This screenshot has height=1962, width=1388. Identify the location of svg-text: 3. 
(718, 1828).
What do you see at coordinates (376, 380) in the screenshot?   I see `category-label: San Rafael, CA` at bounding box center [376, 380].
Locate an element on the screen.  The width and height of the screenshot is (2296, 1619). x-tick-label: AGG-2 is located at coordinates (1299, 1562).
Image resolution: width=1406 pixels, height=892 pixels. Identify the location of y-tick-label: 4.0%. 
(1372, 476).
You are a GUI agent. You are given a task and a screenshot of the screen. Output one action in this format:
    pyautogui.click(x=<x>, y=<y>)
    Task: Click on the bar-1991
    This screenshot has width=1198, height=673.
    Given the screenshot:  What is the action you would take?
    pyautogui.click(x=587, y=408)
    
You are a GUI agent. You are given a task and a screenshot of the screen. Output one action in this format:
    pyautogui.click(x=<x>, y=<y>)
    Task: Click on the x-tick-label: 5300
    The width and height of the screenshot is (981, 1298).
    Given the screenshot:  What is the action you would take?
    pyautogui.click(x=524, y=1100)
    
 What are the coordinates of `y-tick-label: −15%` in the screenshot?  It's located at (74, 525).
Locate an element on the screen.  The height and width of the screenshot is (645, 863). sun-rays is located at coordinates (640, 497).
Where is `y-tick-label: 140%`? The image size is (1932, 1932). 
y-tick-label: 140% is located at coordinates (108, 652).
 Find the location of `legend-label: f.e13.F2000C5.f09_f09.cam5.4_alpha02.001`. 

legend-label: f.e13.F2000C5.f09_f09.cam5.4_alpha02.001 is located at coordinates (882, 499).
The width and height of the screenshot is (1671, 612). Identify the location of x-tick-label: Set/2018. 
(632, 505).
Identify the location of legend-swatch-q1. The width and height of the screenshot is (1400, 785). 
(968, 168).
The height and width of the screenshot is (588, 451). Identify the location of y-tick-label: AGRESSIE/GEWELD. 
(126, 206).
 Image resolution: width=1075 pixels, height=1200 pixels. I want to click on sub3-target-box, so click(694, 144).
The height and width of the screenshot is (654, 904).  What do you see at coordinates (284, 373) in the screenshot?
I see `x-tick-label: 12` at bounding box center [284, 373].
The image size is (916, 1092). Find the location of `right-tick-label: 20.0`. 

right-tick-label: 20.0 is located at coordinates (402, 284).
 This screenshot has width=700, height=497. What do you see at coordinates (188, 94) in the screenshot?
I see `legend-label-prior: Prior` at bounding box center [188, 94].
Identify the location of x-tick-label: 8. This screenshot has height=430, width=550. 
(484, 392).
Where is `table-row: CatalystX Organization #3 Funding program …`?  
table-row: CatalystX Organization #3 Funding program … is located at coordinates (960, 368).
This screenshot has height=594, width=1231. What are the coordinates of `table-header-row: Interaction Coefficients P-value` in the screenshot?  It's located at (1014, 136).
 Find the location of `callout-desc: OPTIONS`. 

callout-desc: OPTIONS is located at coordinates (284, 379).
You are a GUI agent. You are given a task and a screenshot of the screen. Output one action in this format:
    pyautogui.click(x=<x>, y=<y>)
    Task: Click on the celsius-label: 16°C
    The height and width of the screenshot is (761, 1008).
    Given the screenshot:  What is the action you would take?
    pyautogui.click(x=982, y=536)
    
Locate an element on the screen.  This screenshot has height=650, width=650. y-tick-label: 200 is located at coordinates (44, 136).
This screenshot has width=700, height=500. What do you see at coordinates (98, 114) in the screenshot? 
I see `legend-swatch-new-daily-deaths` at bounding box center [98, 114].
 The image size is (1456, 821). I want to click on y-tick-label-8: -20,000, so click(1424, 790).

_TASK BRIEF_. Copy out all of the records above again, line for line and unchanged.

_RESPONSE TO THIS TASK_.
This screenshot has height=1962, width=1388. Identify the location of svg-text: 3. 
(718, 1828).
What do you see at coordinates (376, 380) in the screenshot?   I see `category-label: San Rafael, CA` at bounding box center [376, 380].
Locate an element on the screen.  The width and height of the screenshot is (2296, 1619). x-tick-label: AGG-2 is located at coordinates (1299, 1562).
Image resolution: width=1406 pixels, height=892 pixels. Identify the location of y-tick-label: 4.0%. 
(1372, 476).
You are a GUI agent. You are given a task and a screenshot of the screen. Output one action in this format:
    pyautogui.click(x=<x>, y=<y>)
    Task: Click on the bar-1991
    This screenshot has width=1198, height=673.
    Given the screenshot:  What is the action you would take?
    pyautogui.click(x=587, y=408)
    
You are a GUI agent. You are given a task and a screenshot of the screen. Output one action in this format:
    pyautogui.click(x=<x>, y=<y>)
    Task: Click on the x-tick-label: 5300
    The width and height of the screenshot is (981, 1298).
    Given the screenshot:  What is the action you would take?
    pyautogui.click(x=524, y=1100)
    
 What are the coordinates of `y-tick-label: −15%` in the screenshot?  It's located at (74, 525).
Locate an element on the screen.  The height and width of the screenshot is (645, 863). sun-rays is located at coordinates (640, 497).
Where is `y-tick-label: 140%`? The image size is (1932, 1932). 
y-tick-label: 140% is located at coordinates (108, 652).
 Find the location of `legend-label: f.e13.F2000C5.f09_f09.cam5.4_alpha02.001`. 

legend-label: f.e13.F2000C5.f09_f09.cam5.4_alpha02.001 is located at coordinates (882, 499).
The width and height of the screenshot is (1671, 612). Identify the location of x-tick-label: Set/2018. 
(632, 505).
Identify the location of legend-swatch-q1. The width and height of the screenshot is (1400, 785). 
(968, 168).
The height and width of the screenshot is (588, 451). Identify the location of y-tick-label: AGRESSIE/GEWELD. 
(126, 206).
 Image resolution: width=1075 pixels, height=1200 pixels. I want to click on sub3-target-box, so click(694, 144).
The height and width of the screenshot is (654, 904).  What do you see at coordinates (284, 373) in the screenshot?
I see `x-tick-label: 12` at bounding box center [284, 373].
The image size is (916, 1092). Find the location of `right-tick-label: 20.0`. 

right-tick-label: 20.0 is located at coordinates (402, 284).
 This screenshot has width=700, height=497. What do you see at coordinates (188, 94) in the screenshot?
I see `legend-label-prior: Prior` at bounding box center [188, 94].
Identify the location of x-tick-label: 8. This screenshot has height=430, width=550. 
(484, 392).
Where is `table-row: CatalystX Organization #3 Funding program …`?  
table-row: CatalystX Organization #3 Funding program … is located at coordinates (960, 368).
This screenshot has height=594, width=1231. What are the coordinates of `table-header-row: Interaction Coefficients P-value` in the screenshot?  It's located at (1014, 136).
 Find the location of `callout-desc: OPTIONS`. 

callout-desc: OPTIONS is located at coordinates (284, 379).
You are a GUI agent. You are given a task and a screenshot of the screen. Output one action in this format:
    pyautogui.click(x=<x>, y=<y>)
    Task: Click on the celsius-label: 16°C
    The height and width of the screenshot is (761, 1008).
    Given the screenshot:  What is the action you would take?
    pyautogui.click(x=982, y=536)
    
Locate an element on the screen.  This screenshot has height=650, width=650. y-tick-label: 200 is located at coordinates (44, 136).
This screenshot has width=700, height=500. What do you see at coordinates (98, 114) in the screenshot? 
I see `legend-swatch-new-daily-deaths` at bounding box center [98, 114].
 The image size is (1456, 821). I want to click on y-tick-label-8: -20,000, so click(1424, 790).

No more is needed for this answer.